Segment Open

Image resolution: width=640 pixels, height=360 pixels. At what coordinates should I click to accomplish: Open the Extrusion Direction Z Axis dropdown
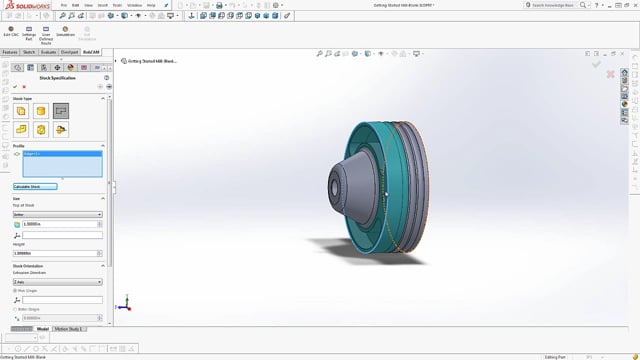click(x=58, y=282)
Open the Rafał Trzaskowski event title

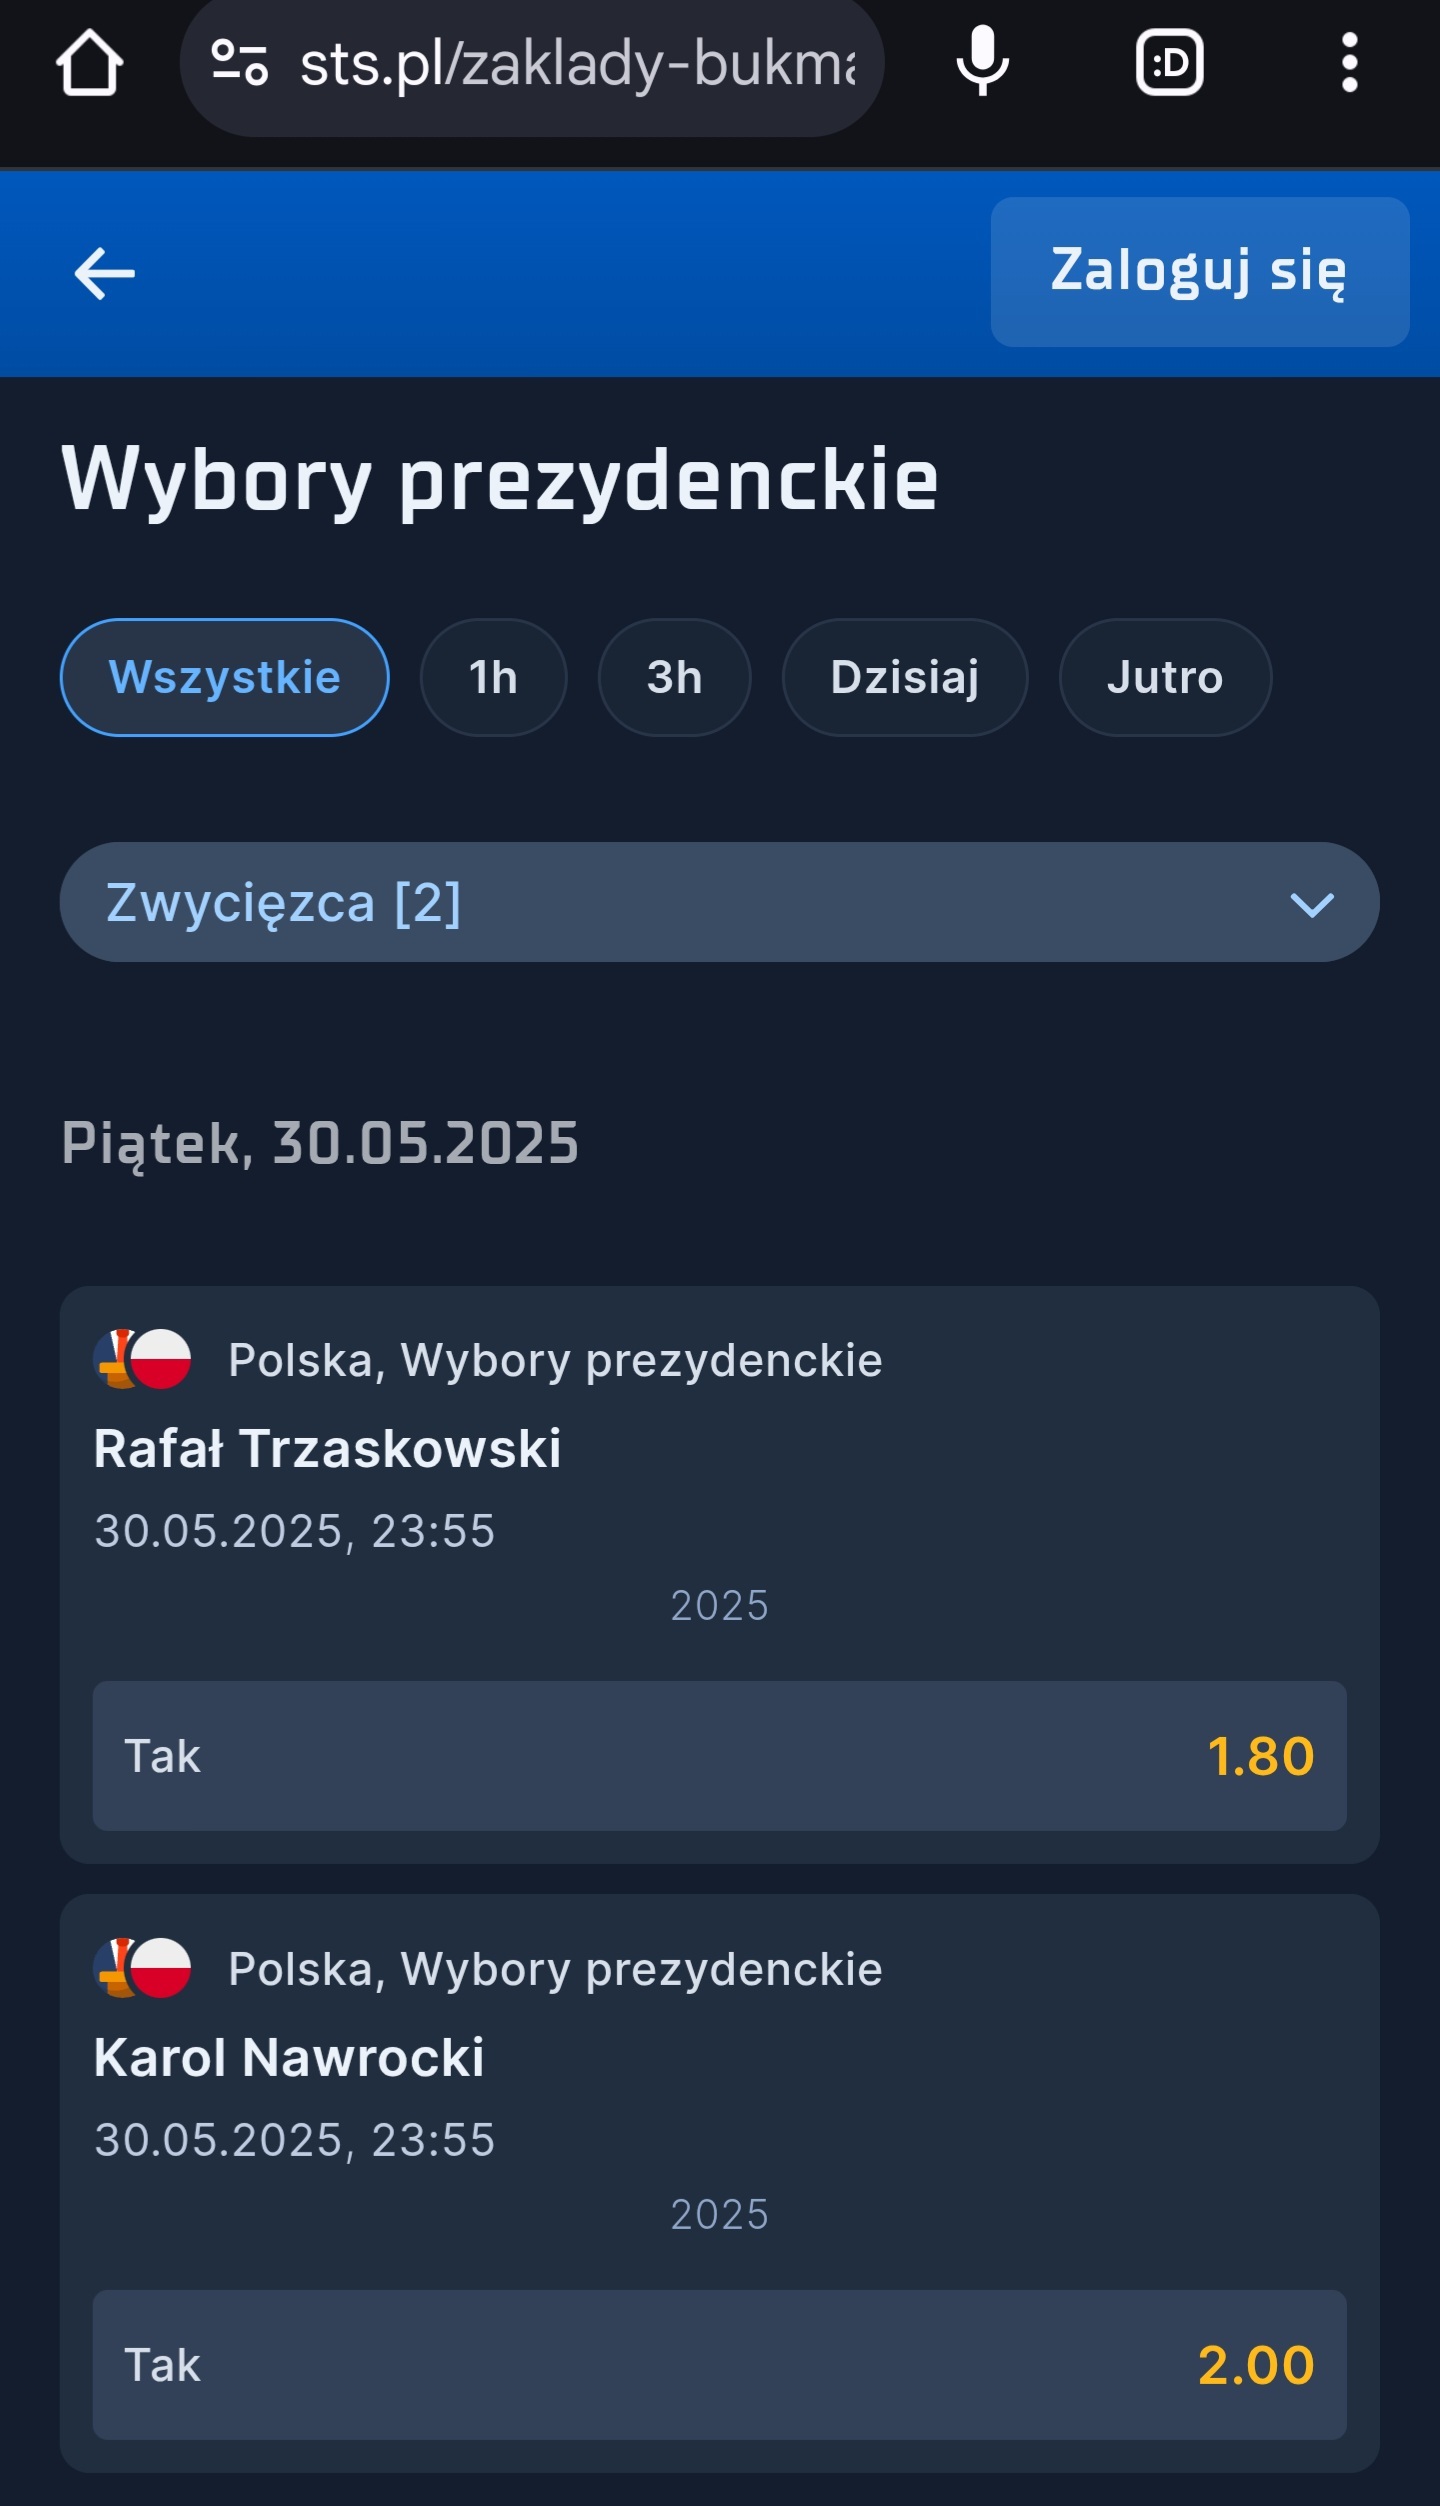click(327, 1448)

Segment Closed
Segment Open

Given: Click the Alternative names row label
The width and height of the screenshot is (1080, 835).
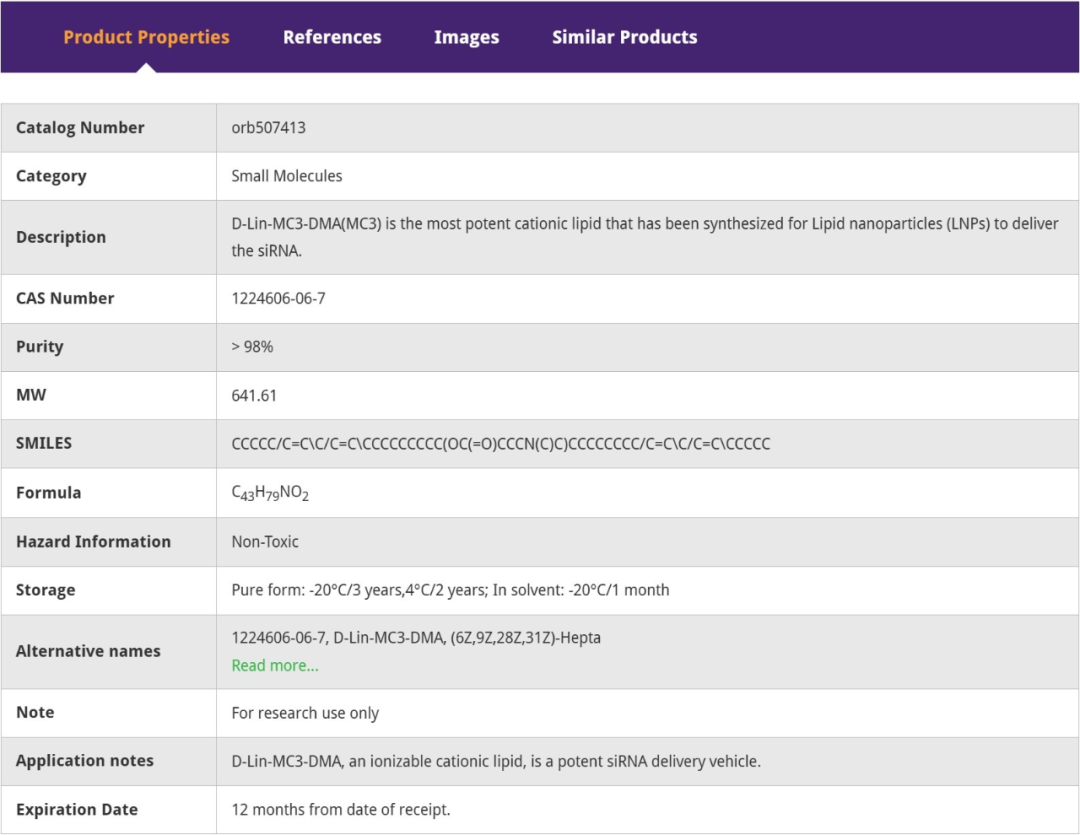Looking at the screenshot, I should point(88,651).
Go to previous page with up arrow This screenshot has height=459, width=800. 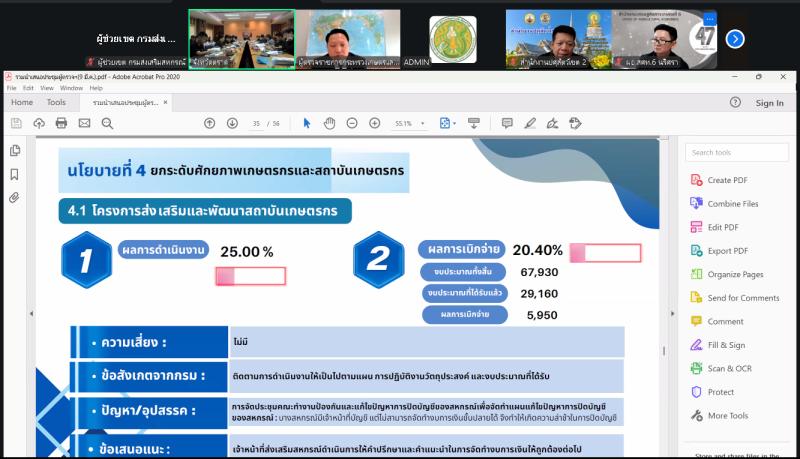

Segment Closed
Segment Open

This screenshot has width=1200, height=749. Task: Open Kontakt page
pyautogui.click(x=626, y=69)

Segment Closed

▸ TASK GOAL
Going by the data above, the answer is exactly the lines from the one holding "The width and" to the one holding "Go to previous", both kept, with the pictures left out.

▸ THE ANSWER
The width and height of the screenshot is (1080, 835).
Looking at the screenshot, I should point(88,651).
Go to previous page with up arrow This screenshot has height=459, width=800. 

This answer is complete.